▸ EXERCISE REQUIREMENTS
Please turn the rows below into a Markdown table with two columns, No. and Line, giving each text line its own number in order. Skip blank lines and leave the pictures out.
:: PROVIDED DATA
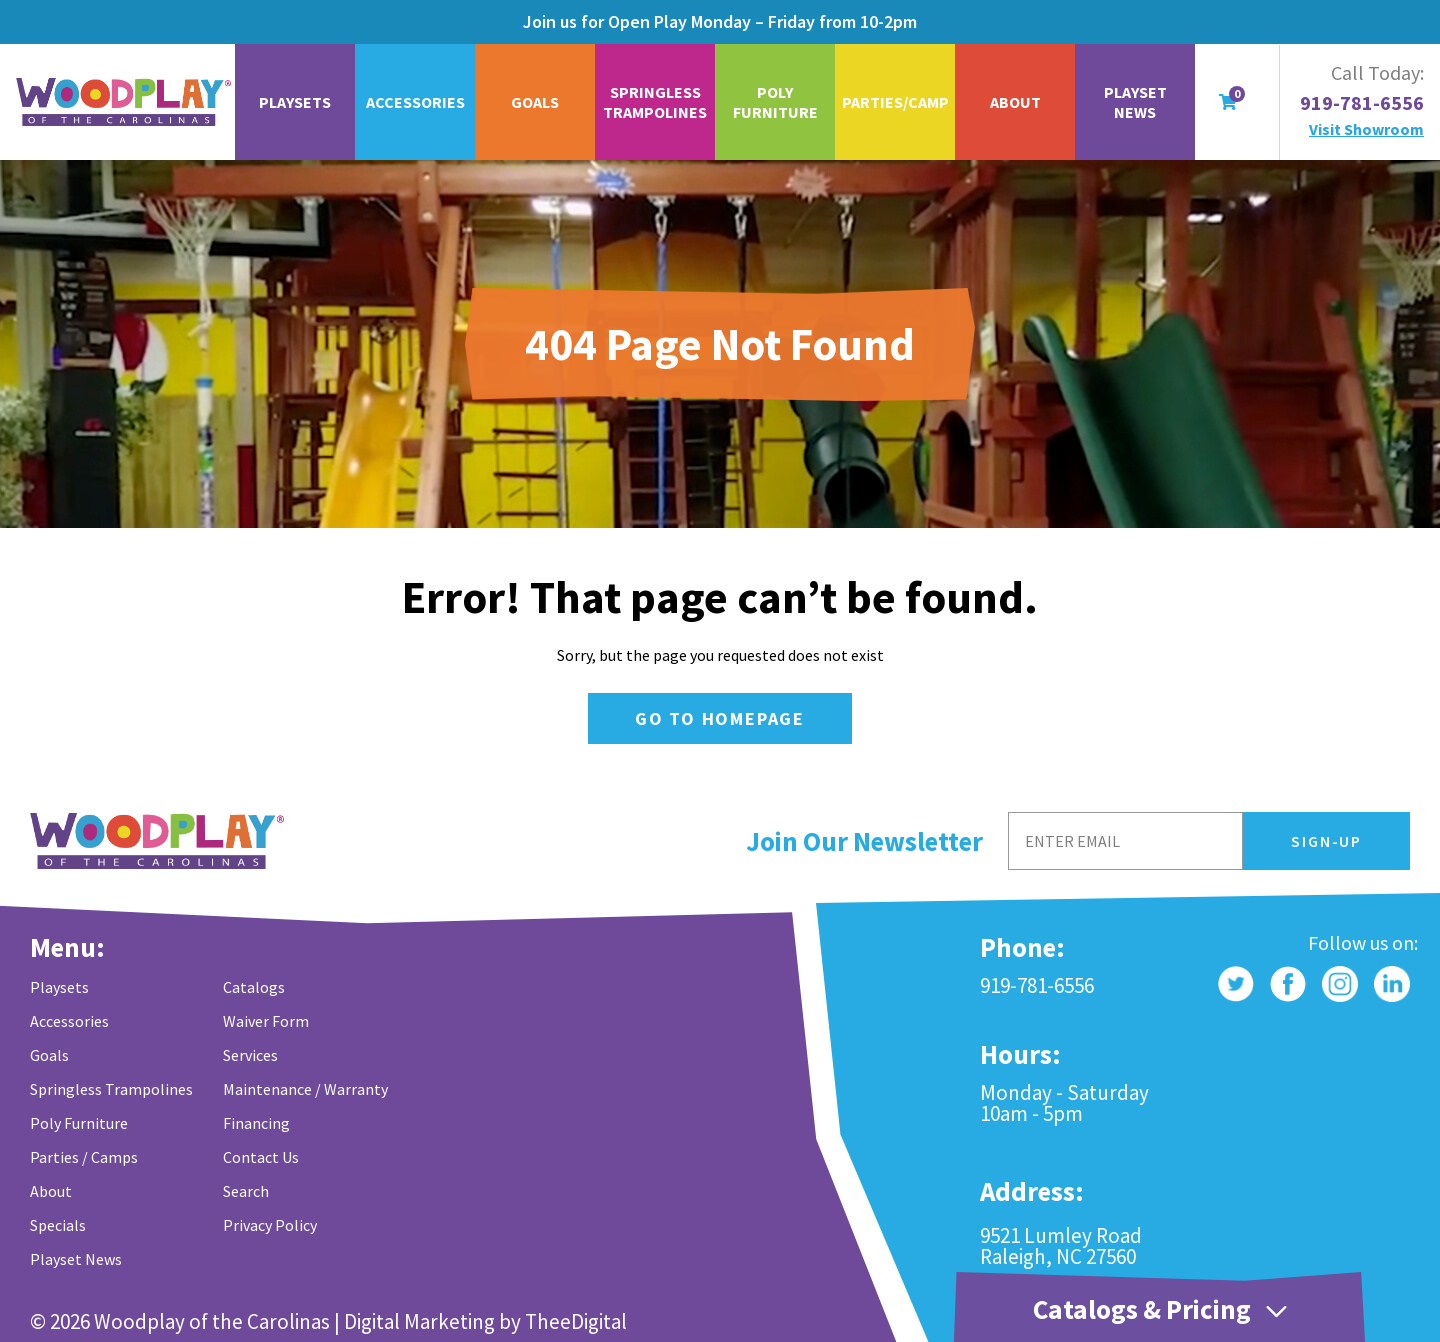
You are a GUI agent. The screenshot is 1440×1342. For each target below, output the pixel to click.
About (1015, 102)
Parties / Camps (84, 1157)
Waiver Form (266, 1021)
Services (250, 1055)
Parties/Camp (895, 102)
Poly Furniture (775, 102)
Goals (535, 102)
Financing (256, 1123)
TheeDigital (576, 1321)
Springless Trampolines (655, 102)
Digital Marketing (419, 1321)
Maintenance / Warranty (305, 1089)
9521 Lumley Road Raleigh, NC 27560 (1061, 1246)
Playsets (295, 102)
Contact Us (261, 1157)
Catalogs (254, 987)
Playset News (1135, 102)
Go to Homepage (720, 718)
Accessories (415, 102)
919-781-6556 (1362, 103)
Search (246, 1191)
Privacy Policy (270, 1225)
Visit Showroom (1366, 129)
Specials (58, 1225)
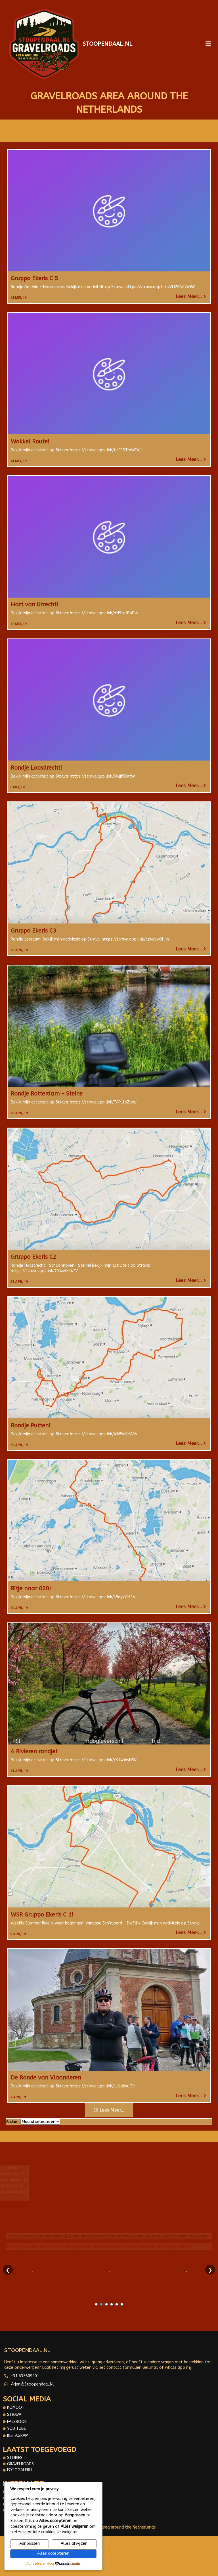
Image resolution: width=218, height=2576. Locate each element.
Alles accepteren (53, 2553)
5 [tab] (116, 2304)
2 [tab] (101, 2304)
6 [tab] (121, 2304)
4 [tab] (111, 2304)
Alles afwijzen (74, 2543)
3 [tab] (106, 2304)
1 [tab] (96, 2304)
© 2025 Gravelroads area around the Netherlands (109, 2527)
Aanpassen (29, 2543)
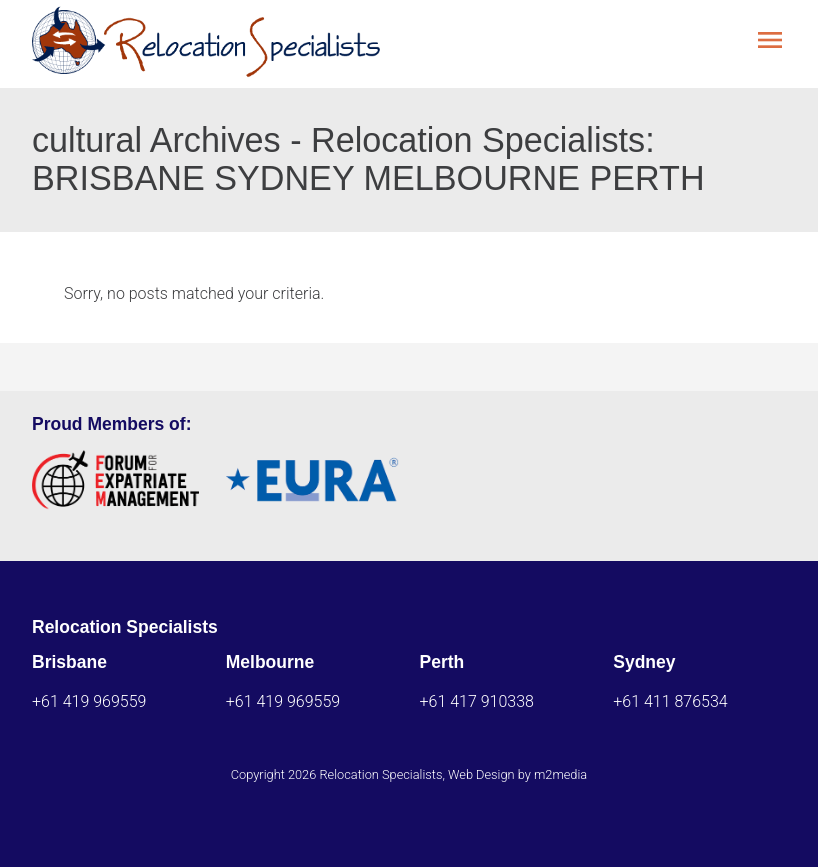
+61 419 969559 (89, 701)
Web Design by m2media (517, 774)
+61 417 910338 (477, 701)
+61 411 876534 (670, 701)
::::
▸ WRITTEN REPLY
| No. | Line |
|---|---|
| 1 | You are a GUI agent. The screenshot is 1440×1342. For each target below, output the pixel to click. |
| 2 | About (1015, 102) |
| 3 | Parties / Camps (84, 1157) |
| 4 | Waiver Form (266, 1021) |
| 5 | Services (250, 1055) |
| 6 | Parties/Camp (895, 102) |
| 7 | Poly Furniture (775, 102) |
| 8 | Goals (535, 102) |
| 9 | Financing (256, 1123) |
| 10 | TheeDigital (576, 1321) |
| 11 | Springless Trampolines (655, 102) |
| 12 | Digital Marketing (419, 1321) |
| 13 | Maintenance / Warranty (305, 1089) |
| 14 | 9521 Lumley Road Raleigh, NC 27560 (1061, 1246) |
| 15 | Playsets (295, 102) |
| 16 | Contact Us (261, 1157) |
| 17 | Catalogs (254, 987) |
| 18 | Playset News (1135, 102) |
| 19 | Go to Homepage (720, 718) |
| 20 | Accessories (415, 102) |
| 21 | 919-781-6556 (1362, 103) |
| 22 | Search (246, 1191) |
| 23 | Privacy Policy (270, 1225) |
| 24 | Visit Showroom (1366, 129) |
| 25 | Specials (58, 1225) |
| 26 | Image resolution: width=218, height=2576. Locate each element. |
| 27 | Alles accepteren (53, 2553) |
| 28 | 5 [tab] (116, 2304) |
| 29 | 2 [tab] (101, 2304) |
| 30 | 6 [tab] (121, 2304) |
| 31 | 4 [tab] (111, 2304) |
| 32 | Alles afwijzen (74, 2543) |
| 33 | 3 [tab] (106, 2304) |
| 34 | 1 [tab] (96, 2304) |
| 35 | © 2025 Gravelroads area around the Netherlands (109, 2527) |
| 36 | Aanpassen (29, 2543) |
| 37 | +61 419 969559 (89, 701) |
| 38 | Web Design by m2media (517, 774) |
| 39 | +61 417 910338 (477, 701) |
| 40 | +61 411 876534 (670, 701) |